[start of Text passage]

The latest moment of suspense: Will gender party cake be blue or pink?

One of the solemn missions of this column is to give readers a heads-up on the potholes that may lie ahead on the road of life.

Potholes such as gender parties.

Gender parties are the newest entries in that genre of female-sponsored get-togethers that give women opportunities to engage in serial giggles punctuated by frequent shrieks.

Their men sit around in self-conscious boredom, keeping anxious eyes on their watches lest the giggles continue through kickoff time at Williams-Brice Stadium or Death Valley.

The gender party is the newest wrinkle in the social fabric created by modern technology, specifically the sonogram.

Before the sonogram, the seven or eight months between initial signs of pregnancy and the actual delivery were full of delicious anticipation: Would the stork bring a boy or a girl?

Until the child actually made its delivery-room advent, nobody knew, which made the choice of stork-shower gifts a bit dicey. Should you give something pink on the chance the infant was a girl, or should it be blue in anticipation of a boy?

I never figured out why that was so important. I never knew a newborn girl to kick off her Pampers because they were decorated in blue instead of pink, and I don't think a newborn boy is going to be ostracized by his nursery buddies if his chemise is pink instead of blue. But it's important to mamas and grandmamas, and I suppose the kid will be grateful in later years if its baby book reflects the proper colors.

The sonogram has wiped out the anticipation and the dilemma. Before the baby bulge has grown beyond a barely noticeable belly bump, the mother-to-be has presented herself at the ob-gyn's office and has come home with a precious photo of the kid-to-be.

Prospective mamas proudly show the photo to all their friends, who gush over how much the blob looks like its daddy and how wonderful it will be to have a girl (or a boy) around the house.

I have never seen a sonogram image that looked anything like its daddy, or like any other human. You could tell me it was a frog, and I wouldn't dispute your word. And just as I can't tell a boy frog from a girl frog by visual examination, I can't tell a girl sonogram from a boy sonogram by looking at it.

If everybody were like me, there would be no occasion for a gender party, which is the subject I started out to tell you about.

Up to now, when a couple announced their engagement, you could look forward to at least a couple of giggly events: A bridal shower and a stork shower - the latter, one hoped, following the former at a decent interval. In some cases, the girls would give the bride a lingerie shower, which would be especially dense with giggles.

Now the girls are cramming a gender party somewhere into the interval between bridal shower and stork shower, or between baby bump and birth in cases that lack a bridal dimension.

The gender party is planned after mama-to-be comes home with her sonogram, affirming the sexual category of the kid-to-be. The girls then get together to celebrate the future boyhood or girlhood of the child.

Here's how a gender party works, or so I'm told:

The girls all get together for a light meal, which is the only socially acceptable kind of meal where women predominate. Somebody who can be trusted with a secret has been commissioned in advance to bake a gender-party cake. The icing is a neutral color.

At cake-cutting time, everybody gathers round with bated breath. What color will lie underneath the icing?

The knife slices through the cake, the first slice is revealed and the shrieks go up as the color of the cake's insides is revealed.

[end of Text passage]
[start of Records shown]

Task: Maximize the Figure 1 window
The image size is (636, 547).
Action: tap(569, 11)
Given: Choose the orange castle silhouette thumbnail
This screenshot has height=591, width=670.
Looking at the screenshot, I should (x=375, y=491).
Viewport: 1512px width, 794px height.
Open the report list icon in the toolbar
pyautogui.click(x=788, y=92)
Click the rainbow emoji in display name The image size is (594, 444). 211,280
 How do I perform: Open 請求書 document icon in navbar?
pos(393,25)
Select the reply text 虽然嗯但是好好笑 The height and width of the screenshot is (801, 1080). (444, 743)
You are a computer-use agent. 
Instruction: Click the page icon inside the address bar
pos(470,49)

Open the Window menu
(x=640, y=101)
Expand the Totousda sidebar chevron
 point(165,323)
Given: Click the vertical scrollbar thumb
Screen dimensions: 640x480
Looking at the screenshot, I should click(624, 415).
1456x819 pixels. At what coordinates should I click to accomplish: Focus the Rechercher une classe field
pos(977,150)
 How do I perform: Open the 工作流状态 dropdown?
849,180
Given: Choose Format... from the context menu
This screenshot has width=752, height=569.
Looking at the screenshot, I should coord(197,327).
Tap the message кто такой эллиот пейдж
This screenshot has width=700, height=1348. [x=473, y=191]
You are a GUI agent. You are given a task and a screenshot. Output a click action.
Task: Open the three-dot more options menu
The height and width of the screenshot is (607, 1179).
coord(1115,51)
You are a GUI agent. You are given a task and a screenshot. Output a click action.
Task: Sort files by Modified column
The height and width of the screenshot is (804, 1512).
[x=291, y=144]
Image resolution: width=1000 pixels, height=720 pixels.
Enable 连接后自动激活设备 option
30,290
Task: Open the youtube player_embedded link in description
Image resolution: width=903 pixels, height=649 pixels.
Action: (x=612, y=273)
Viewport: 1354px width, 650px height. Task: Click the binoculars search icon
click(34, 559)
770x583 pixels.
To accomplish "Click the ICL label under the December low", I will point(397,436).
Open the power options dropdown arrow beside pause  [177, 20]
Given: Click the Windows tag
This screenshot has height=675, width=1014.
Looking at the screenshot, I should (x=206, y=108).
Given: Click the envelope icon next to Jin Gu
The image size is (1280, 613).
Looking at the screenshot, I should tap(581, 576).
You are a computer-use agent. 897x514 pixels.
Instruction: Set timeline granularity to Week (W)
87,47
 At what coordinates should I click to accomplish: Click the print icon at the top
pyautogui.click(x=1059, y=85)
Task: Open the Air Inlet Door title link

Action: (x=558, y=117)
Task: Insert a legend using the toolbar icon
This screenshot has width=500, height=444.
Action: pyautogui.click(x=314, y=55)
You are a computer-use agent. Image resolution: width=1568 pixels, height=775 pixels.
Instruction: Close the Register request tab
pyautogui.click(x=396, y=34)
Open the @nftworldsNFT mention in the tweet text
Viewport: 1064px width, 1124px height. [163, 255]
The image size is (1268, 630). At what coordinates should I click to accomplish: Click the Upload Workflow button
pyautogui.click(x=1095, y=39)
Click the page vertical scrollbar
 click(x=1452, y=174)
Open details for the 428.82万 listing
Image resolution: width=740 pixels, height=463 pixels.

[end of Records shown]

Task requirements:
(1) Answer these from the column on gender parties:
(a) What technology does the column say created the gender party?
(b) What color is the icing on the gender-party cake?
(c) Which two places does the column name where kickoff time worries the men?
(2) According to the column on gender parties, why was choosing stork-shower gifts once "a bit dicey"?
(3) Transcribe the column on gender parties between "Up to now, when" and "dense with giggles.", inclusive.

Responses for each task:
(1)
(a) The sonogram.
(b) A neutral color.
(c) Williams-Brice Stadium and Death Valley.

(2) Before the sonogram, nobody knew whether the baby was a boy or a girl until it was actually born. Givers therefore couldn't tell whether to choose something pink for a girl or something blue for a boy.

(3)
Up to now, when a couple announced their engagement, you could look forward to at least a couple of giggly events: A bridal shower and a stork shower - the latter, one hoped, following the former at a decent interval. In some cases, the girls would give the bride a lingerie shower, which would be especially dense with giggles.